There are a number of biochemical, biomechanical, endocrinological and neurovascular mechanisms underpinning the anti-nociceptive and anti-inflammatory effects of dry needling (DN). While myofascial trigger points likely play a role in peripheral pain, a diagnostic tool for localizing them has not been validated, and DN studies that have targeted trigger points to elicit localized twitch responses have reported mixed results. Therefore, the mechanism responsible for DN-mediated analgesia may be more complicated. DN activates opioid-based pain reduction, mediated by endogenous cannabinoids and the sympathetic nervous system, and non- opioid pain relief via serotonin and norepinephrine from the brain stem. DN also triggers the hypothalamic-pituitary-adrenal axis centrally and the corticotropin releasing hormone-proopiomelanocortin-corticosteroid axis locally to inhibit cox-2, reducing inflammatory cytokines. Recent studies demonstrate that DN combined with mechanical and/or electric stimulation may reverse PKC-mediated peripheral hyperalgesic priming by normalizing nociceptive channels, to include TRPV, ASIC, TTX and P2X/Y. Electric DN (EDN) stimulates immune cells, fibroblasts and keratinocytes to release CGRP and substance-P, altering the stimulation of TTX receptors to reverse hyperalgesia. It also encourages the supraoptic nucleus to release oxytocin to quiet ASIC receptors peripherally and stimulate opioid interneurons spinally. Moreover, EDN inhibits ERK1/2 kinase pathways of inflammation in the spinal cord and stimulates Aδ fibers and N/OFQ to reverse C-fiber mediated central changes. Mechanotransduction of fibroblasts and peripheral nerves via TRPV1 and P2X/Y-mediated intracellular Ca2+ wave propagation and subsequent activation of the nucleus accumbens inhibits spinal pain transmission via glycinergic and opioidergic interneurons.
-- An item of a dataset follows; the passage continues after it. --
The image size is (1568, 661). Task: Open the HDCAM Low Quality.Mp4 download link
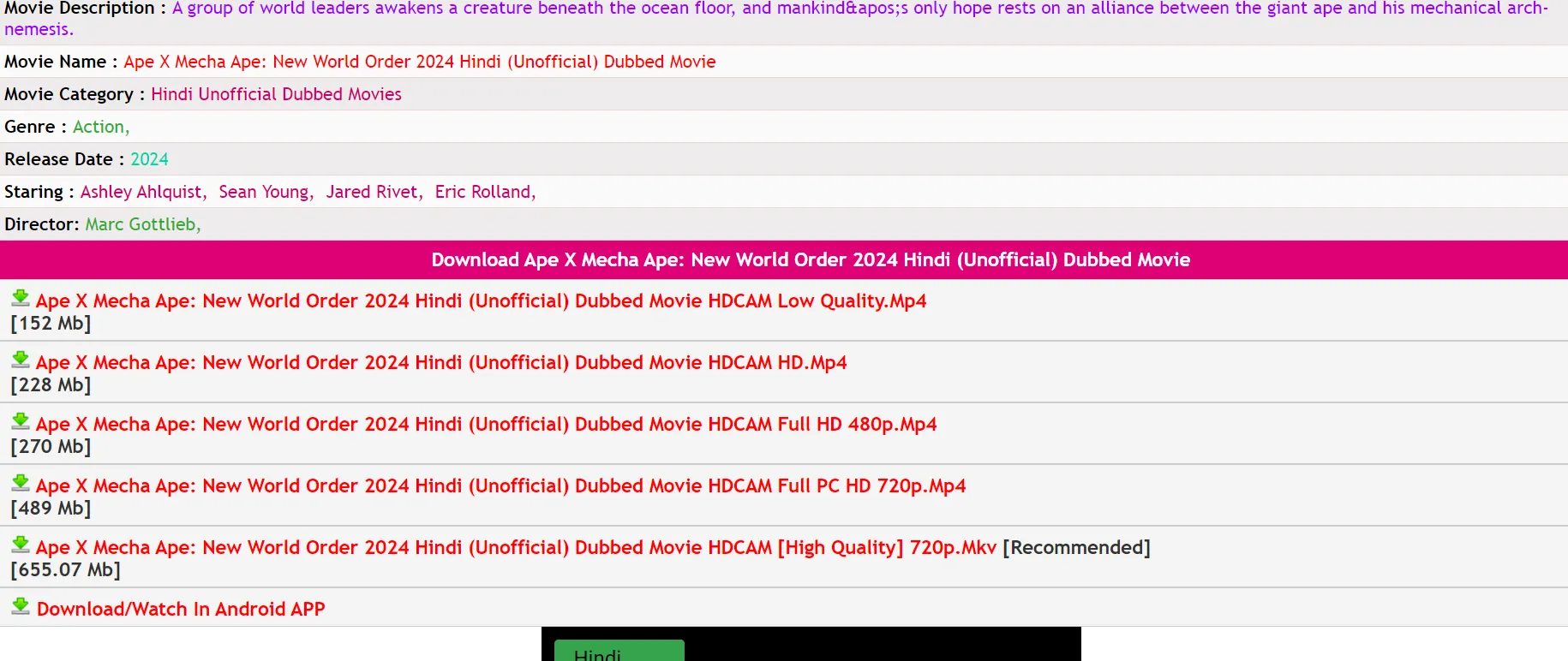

The increased ATP is metabolized to adenosine, which activates P1 purinergic receptors, events considered key to DN analgesia and rho kinase-based tissue remodeling. Mechanotransduction-mediated release of histamine further explains analgesia secondary to needling points distal to pain. DN-mediated analgesia is dependent on a number of synergistic physiologic events involving biochemical and mechanical processes in neural, connective and muscle tissue.